Lectotype designation. The two type specimens examined here are labeled by D.M. Wood as lectotype and paralectotype (labels dated by 1982); that designation possibly follows Townsend (1931: 172), who considered the specimen from Cuba as the “holotype” [sic]. Aldrich and Webber (1924) mentioned that the “type” had been deposited at the USNM but Townsend (1931) corrected the location of the type as being the NMW. I herein designate the Cuban specimen formerly labeled by Wood as the lectotype.
Comments. Townsend (1927: 261) mentioned the occurrence of Tetragrapha in Brazil but did not give an exact locality for it. I have not found Tetragrapha among insect material collected in Brazil or throughout South America.
Discussion
Previous authors had already questioned the generic status of Epiplagiops and Tetragrapha. According to Sabrosky and Arnaud (1965: 1053), it is possible that Epiplagiops is synonym with the “Euphorocera-Stomatomyia complex,” which is currently included in Chetogena. Aldrich and Weber (1924: 61) redescribed T. tessellata in Phorocera, subgenus Parasetigena, and observed that the species resembles Phorocera claripennis Macquart (now in Chetogena), whereas Aldrich (1924: 215) argued that it could not possibly be in a separated genus from that species.
The detailed morphological study of material representative of both E. littoralis and T. tessellata revealed that they belong to Chetogena.

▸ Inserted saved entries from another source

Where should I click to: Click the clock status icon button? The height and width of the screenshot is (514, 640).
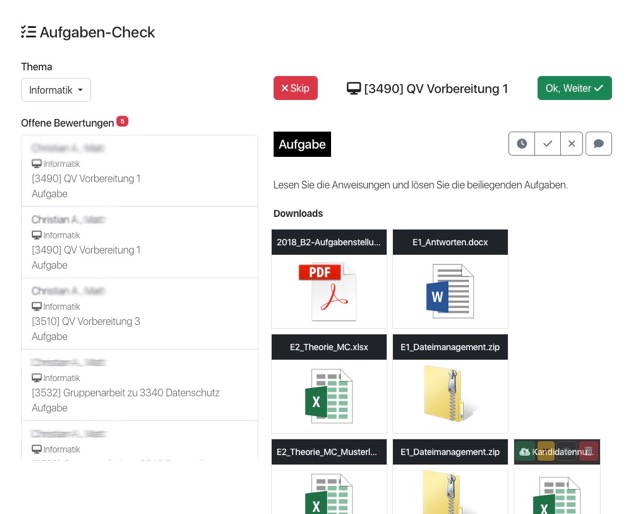(x=522, y=144)
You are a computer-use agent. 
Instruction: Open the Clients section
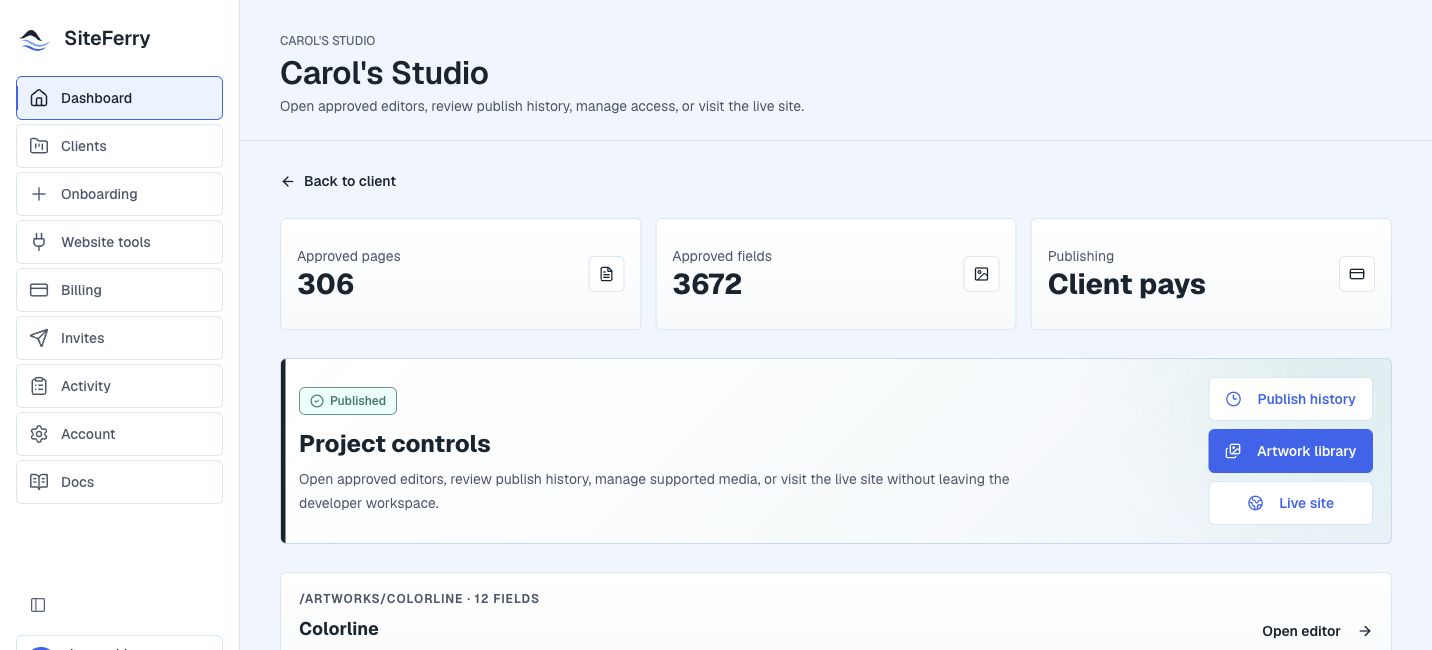(119, 146)
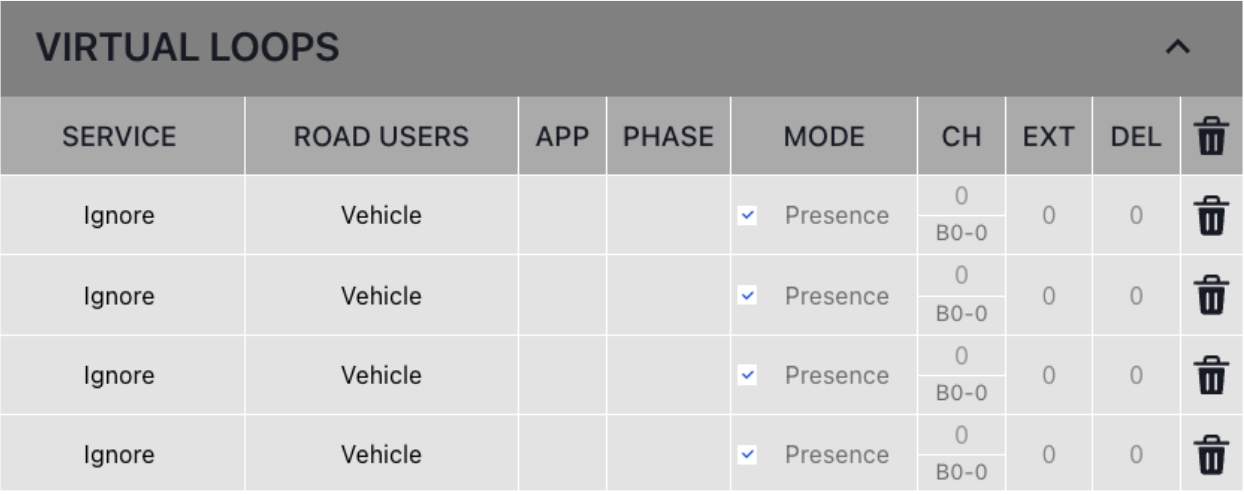The height and width of the screenshot is (494, 1244).
Task: Click the ROAD USERS column header
Action: pos(381,136)
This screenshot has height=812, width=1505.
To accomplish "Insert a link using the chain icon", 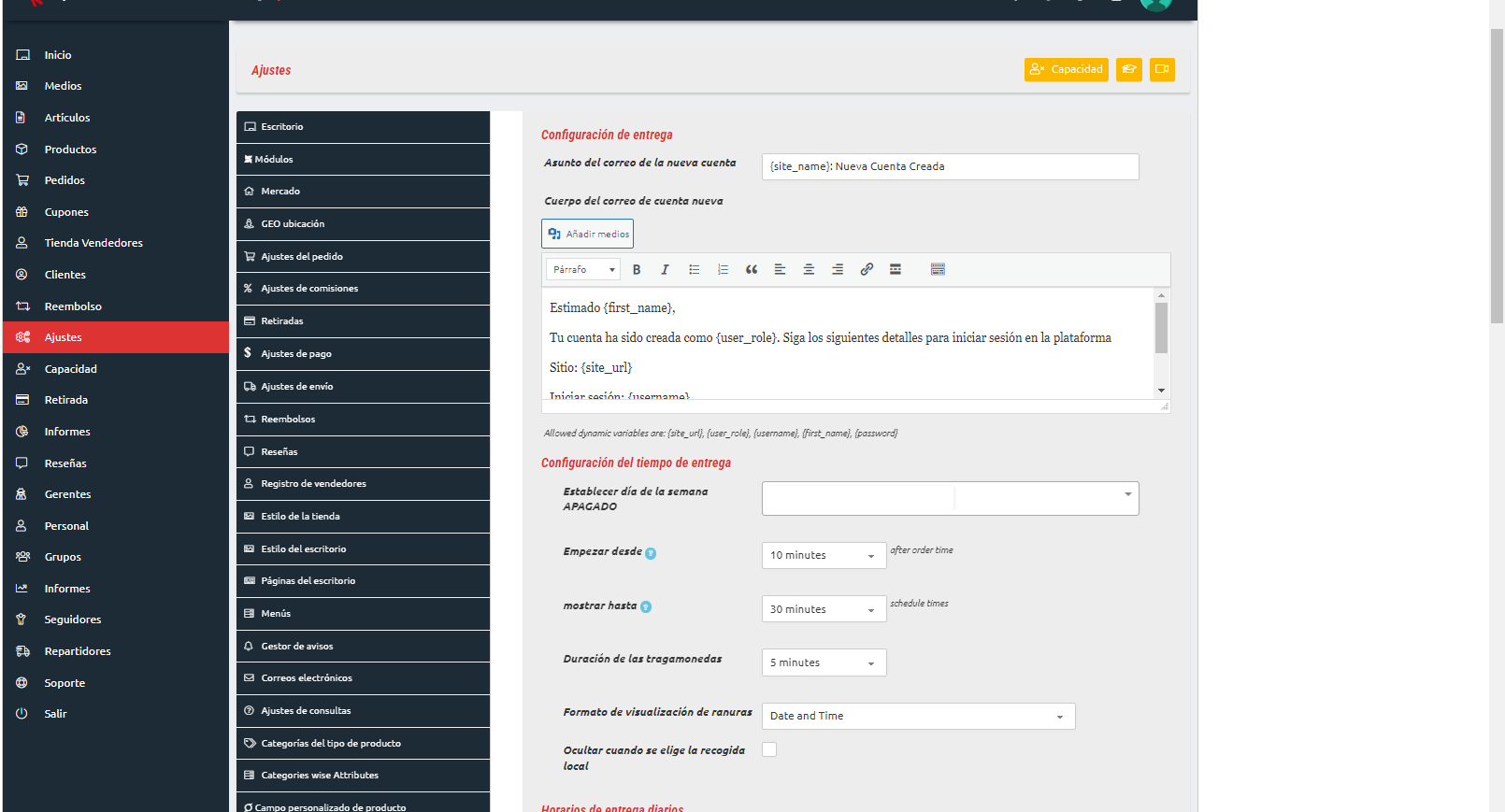I will point(867,270).
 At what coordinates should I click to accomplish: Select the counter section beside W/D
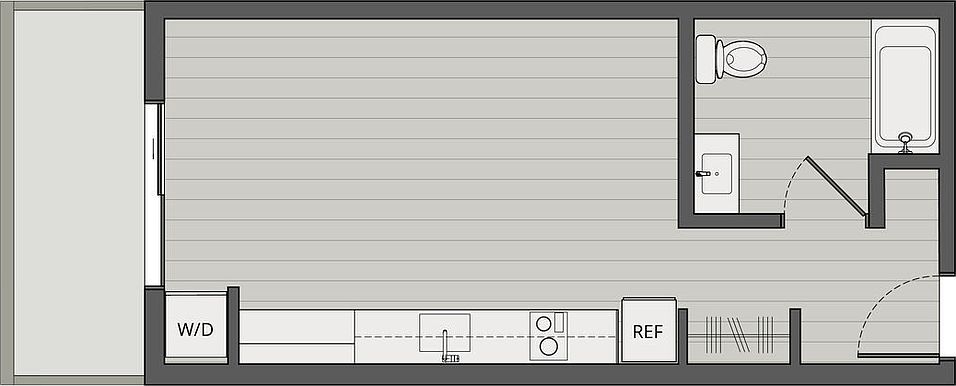pyautogui.click(x=297, y=336)
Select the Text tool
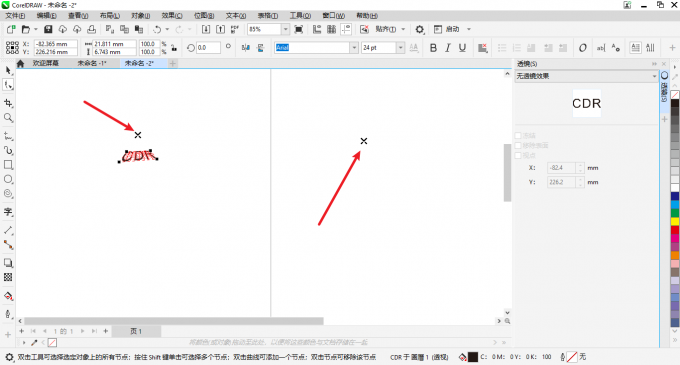680x365 pixels. click(8, 212)
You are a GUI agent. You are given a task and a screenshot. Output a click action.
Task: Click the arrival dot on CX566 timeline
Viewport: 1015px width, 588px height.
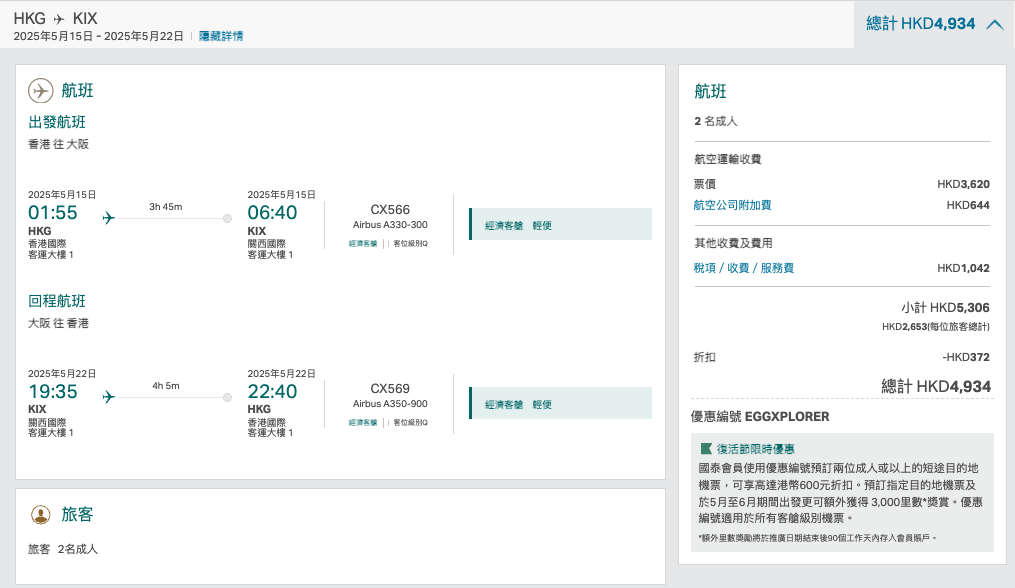227,218
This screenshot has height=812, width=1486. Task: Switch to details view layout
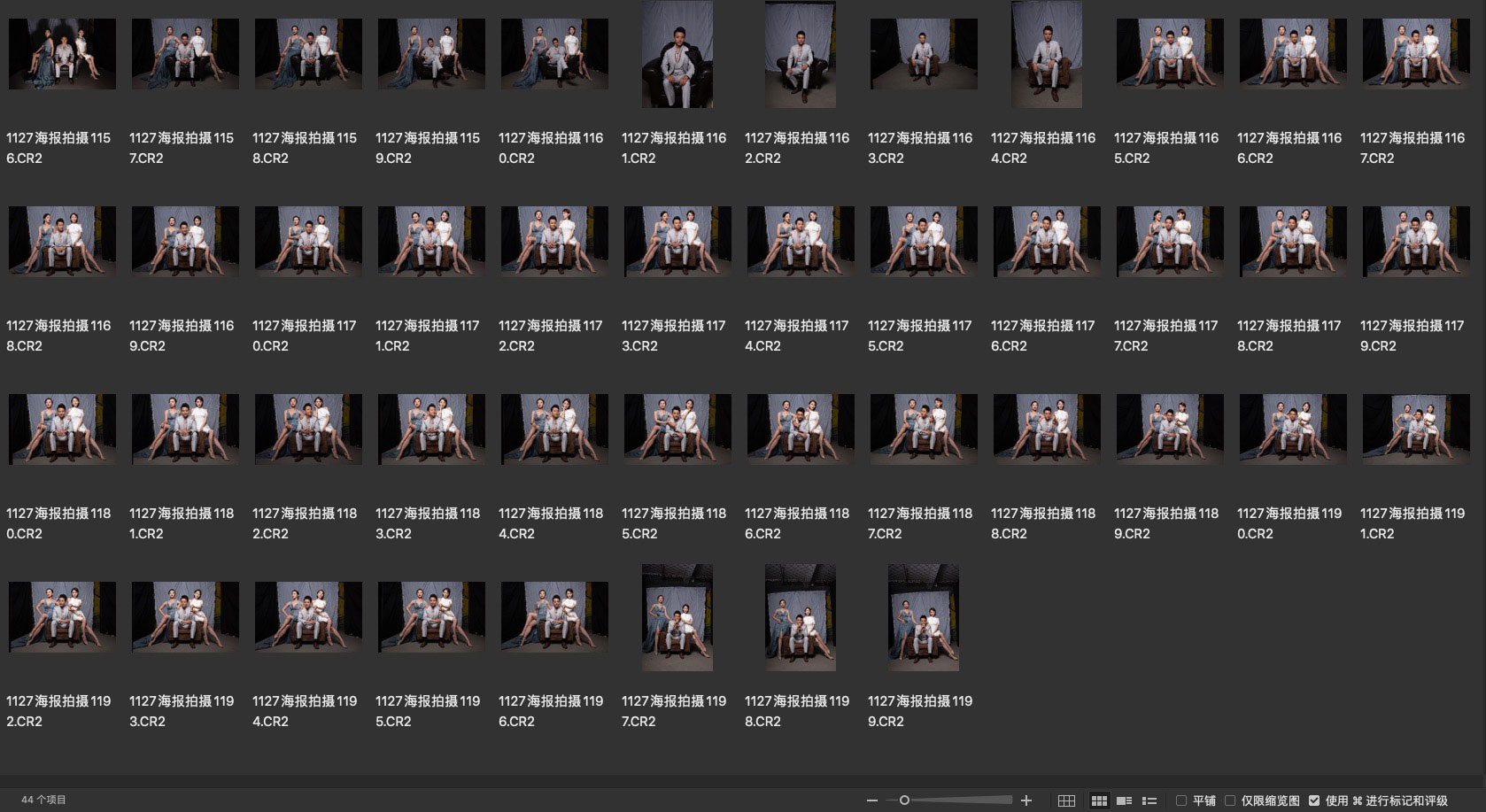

Several characters support this nomenclatural proposal, as follows: facial ridge with stout and erect setae almost reaching the level of insertion of the arista; lower facial margin only weakly warped forwards; palpus filiform; without black setulae behind the postocular setulae, only the usual white setulae; M vein with a fold on membrane beyond the bend; posterior section of CuA1 shorter than half of the preceding section; preceding section of CuA1 as long as section of M from base to the bend; and shape of cercal plate and surstyli.
Recently, Prospalaea Aldrich, 1925, formerly placed in the Exoristini, was transferred to Eryciini (Nihei 2006). With the present contribution, three monotypic genera still remain to be studied: Macrohoughiopsis, Metaphorocera, and Stomatotachina.
Acknowledgments
I am grateful to the following curators for the loan of material: Peter Sehnal (NMW), Nigel Wyatt (BMNH), and Carlos Lamas (MZSP). This work was supported by Fundação de Amparo à Pesquisa do Estado de São Paulo (FAPESP) (proc. n. 04/13663-9 and 07/50836-7).